* **DOCUMENT SECTION**:
........

I want to calculate difference between max and min value for each group in pandas dataframe. For example, I wrote a code that calculates standard deviation for each group.
import pandas as pd
import statistics
months = ["Jan", "Jan", "Jan", "Jan","Feb","Feb","Feb", "Feb", "Mar", "Mar", "Mar", "Mar"]
values_1 = [1,2,7,1,3,8,9,4,7,4,11,1]
values_2 = [8,6,6,5,6,6,8,4,9,9,10,9]
df = pd.DataFrame({"Month": months,
"values_1": values_1,
"values_2": values_2})
print(df)
df = df.groupby('Month')[['values_1', 'values_2']].std().round(2)
df = df.reset_index(drop = False)
print(df)
Result looks like this:
Month values_1 values_2
0 Feb 2.94 1.63
1 Jan 2.87 1.26
2 Mar 4.27 0.50
Now I want to modify the code so that I get the same type/looks of the result, but with max-min values instead of standard deviation.
CodePudding user response:
You can do this:
groups = df.groupby('Month')[['values_1', 'values_2']]
df = groups.max() - groups.min()
CodePudding user response:
there is numpy's peak to peak for that also
df.groupby('Month').agg(np.ptp)
values_1 values_2
Month
Feb 6 4
Jan 6 3
Mar 10 1
CodePudding user response:
To get the difference between max and min for each group, try:
import pandas as pd
months = ["Jan", "Jan", "Jan", "Jan","Feb","Feb","Feb", "Feb", "Mar", "Mar", "Mar", "Mar"]
values_1 = [1,2,7,1,3,8,9,4,7,4,11,1]
values_2 = [8,6,6,5,6,6,8,4,9,9,10,9]
df = pd.DataFrame({"Month": months,
"values_1": values_1,
"values_2": values_2})

........

* **COLLECTED DATA**:
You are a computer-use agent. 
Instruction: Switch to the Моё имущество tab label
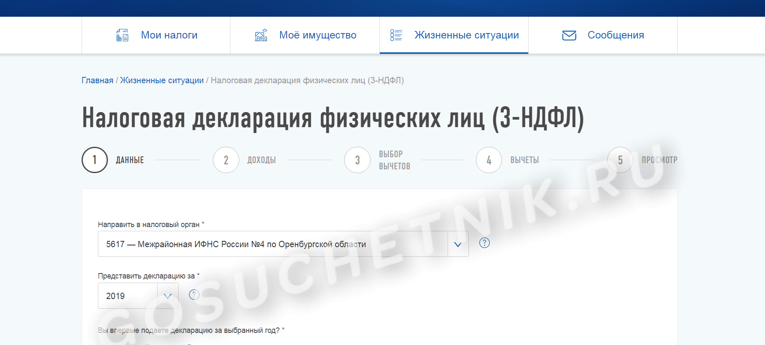317,35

........

* **PROMPT 1**:
Reproduce the pandas thread starting at "I want to calculate" and ending at "df.reset_index(drop = False)", with "values_2" swapped for "values_b".
* **PROMPT 2**:
Answer these questions about the pandas thread:
(a) Which numpy function does the second reply use with agg?
(b) What standard deviation does the question's result show for values_1 in Mar?
(c) In the first reply, what is subtracted from groups.max()?
* **PROMPT 3**:
Continue the pandas thread from the point where it stops.

* **TASK OUTPUT 1**:
I want to calculate difference between max and min value for each group in pandas dataframe. For example, I wrote a code that calculates standard deviation for each group.
import pandas as pd
import statistics
months = ["Jan", "Jan", "Jan", "Jan","Feb","Feb","Feb", "Feb", "Mar", "Mar", "Mar", "Mar"]
values_1 = [1,2,7,1,3,8,9,4,7,4,11,1]
values_b = [8,6,6,5,6,6,8,4,9,9,10,9]
df = pd.DataFrame({"Month": months,
"values_1": values_1,
"values_b": values_b})
print(df)
df = df.groupby('Month')[['values_1', 'values_b']].std().round(2)
df = df.reset_index(drop = False)

* **TASK OUTPUT 2**:
(a) np.ptp (numpy's peak to peak)
(b) 4.27
(c) groups.min()

* **TASK OUTPUT 3**:
def process(s):
return s.max() - s.min()
df = process(df.groupby('Month')[['values_1', 'values_2']])
df = df.reset_index(drop = False)
Month values_1 values_2
0 Feb 6 4
1 Jan 6 3
2 Mar 10 1
Or simply:
df = df.groupby('Month')[['values_1', 'values_2']].apply(lambda g: g.max() - g.min())
CodePudding user response:
Update: added numpy.ptp
IIUC, you can try using agg
with a list of aggregating functions like this:
df = df.groupby('Month')[['values_1', 'values_2']].agg(['min', 'max', 'std', np.ptp]).round(2)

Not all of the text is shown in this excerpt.